The U.S. government has waited with bated breath for the constitution that the Iraqi people are working to craft and ratify right now. It's not coming as easily as was once anticipated. We've seen democracy face many setbacks, from the U.S. military's postponement, in June 2003, of all local elections, to the current difficulties in drafting a constitution that fairly represents all members of Iraq's schismatic ethnic groups.
It was easy to hope that, with the fall of Saddam Hussein's regime, we'd see the nearly immediate creation of a free-market, multiethnic democracy that would bring stability to the country, and perhaps, by example, the region.
But democracy isn't easy. To view it as a quick, magic cure for a country's problems is unrealistic - and unfair, both to the form itself and the people it affects.

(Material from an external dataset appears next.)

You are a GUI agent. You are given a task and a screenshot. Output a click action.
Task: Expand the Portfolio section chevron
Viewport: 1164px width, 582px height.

What matters now is that whatever our opinions about the U.S. presence in Iraq, we do not forget the complex and difficult reality of building a democracy.
Simply put, democracy is a tool designed to protect people's liberty. To expect the creation of this tool practically overnight could result in the construction of a blunt instrument, useful only for deepening the chasms between Iraq's ethnic groups.
The creation of American democracy as we know it today certainly wasn't a particularly quick task. The original Constitution excluded everyone but landed white men from political dialogue.
Even almost 50 years after the Declaration of Independence, only 5 percent of adults cast ballots in the presidential elections - certainly a far cry from the participatory, all-inclusive democracy we're waiting for the Iraqis to establish. It's tempting but unfair to expect perfect success in a matter of months.
The potential of a rushed democracy to strip citizens of liberty is dangerous in a country like Iraq, where ethnic divisions run deep and bitterness is rampant. Post-communist Yugoslavia shared many of the same troubles.
The quickly established democracies of ex-Yugoslavian territories did not install enough protections against the volatility of the ethnic groups living in the region; leaders were quickly elected democratically, but on platforms of hate, spewing messages of ethnic separatism and even genocide.
Does this mean that democracy is not the best option for the Iraqis? Certainly not. It's simply a sobering reminder that democracy is only a tool - not a panacea for decades of disaster - and that we must allow Iraq to take the time it needs to develop a sustainable democracy that protects its citizens from future instability among its divided ethnic groups.
We must not expect an overnight cure-all, nor can we forget that democracy is a tool (albeit a powerful and wonderful one) to protect human liberty, not an end in itself. We owe it to the future, both the Iraqis' and our own.
Producing a constitution will not mean all of Iraq's troubles are solved, but nor will problems therein mean that there's no hope for the future. So, when the constitution that has been drafted is brought to vote Sunday, the world will be watching to see Iraq's first steps toward democracy.
Let's bring an end to expectations of a quick miracle cure, to valuing the tool of democracy and a speedy timeline over the people it's supposed to serve. Instead, we'll watch with two of the things Iraq needs most from its global audience: patience and understanding.